Segundo, tampoco iría porque si he denostado tanto la idea de cumbres donde no se hace nada, ir a último momento solo me haría quedar en ridículo. Si he dicho hasta el cansancio que estas cumbres son inútiles (y en verdad lo son) entonces para qué voy. Las cumbres están hechas como un proxy de los campos de golf que emplean los empresarios para cerrar negocios y avanzar en acuerdos; para tener un contacto personal con otro socio o socios y saber mínimamente si hay afinidades personales, que luego se puedan explotar para los asuntos que importan. En el caso del Ecuador, la Cumbre de las Américas podía ser importantísima para intercambiar al menos 10 minutos con el ministro canadiense Stephen Harper y hacer algo de relaciones personales de cara a los contratos mineros que los canadienses buscan con Ecuador. Esos 10 minutos podrían resultar en jugosa cooperación, asistencia o por lo menos buena voluntad para obtener algo del país que más tecnología tiene en el planeta sobre minería.
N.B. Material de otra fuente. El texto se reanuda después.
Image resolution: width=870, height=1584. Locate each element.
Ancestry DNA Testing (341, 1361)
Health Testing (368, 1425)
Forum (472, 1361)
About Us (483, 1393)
Pero bueno, si el presidente Correa decidió dinamitar la vía de partida antes de que esta empiece, va a serle muy difícil remontar ahora. En el caso de Harper, por ejemplo, el tema de encontrar ‘afinidades personales’ se terminó el momento en que su embajador en la Organización de Estados Americanos le consultó el jueves si reacciona o no contra el Ecuador por tener una posición tan radicalmente contraria al trabajo de la Comisión Interamericana de Derechos Humanos y sus relatorías. Canadá es uno de los grandes financistas de los que habló el canciller ecuatoriano y acusó el golpe como propio.
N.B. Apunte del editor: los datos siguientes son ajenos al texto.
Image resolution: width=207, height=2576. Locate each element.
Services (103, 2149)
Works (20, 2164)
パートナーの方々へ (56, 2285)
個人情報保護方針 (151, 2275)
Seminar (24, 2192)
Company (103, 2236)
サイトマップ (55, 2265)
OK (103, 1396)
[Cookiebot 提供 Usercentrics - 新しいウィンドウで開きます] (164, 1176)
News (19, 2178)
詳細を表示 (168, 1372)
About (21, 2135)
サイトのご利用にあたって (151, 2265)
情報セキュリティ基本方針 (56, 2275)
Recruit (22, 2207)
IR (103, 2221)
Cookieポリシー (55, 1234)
En síntesis, yo en el lugar del presidente Correa también diría que no voy a la Cumbre. Serán 15 días molestos y con muchas preguntas hasta que esta pase, pero al menos se ahorrará los dos peores días de su historia con colegas mirándole de reojo, con otros tratándole de evitar y con unos más cerrando los ojos y moviendo su cabeza cuando pronuncie su discurso. Ya habrá oportunidad, con otras cumbres para deshacer el camino recorrido y para aprender –por ejemplo- que uno no puede hacer propuestas sin consultar primero a los países beneficiados por ellas. En fin, le daría toda la razón si no va. Sería bueno para el país y para la majestad presidencial. Y si va, en verdad le deseo suerte, la va a necesitar.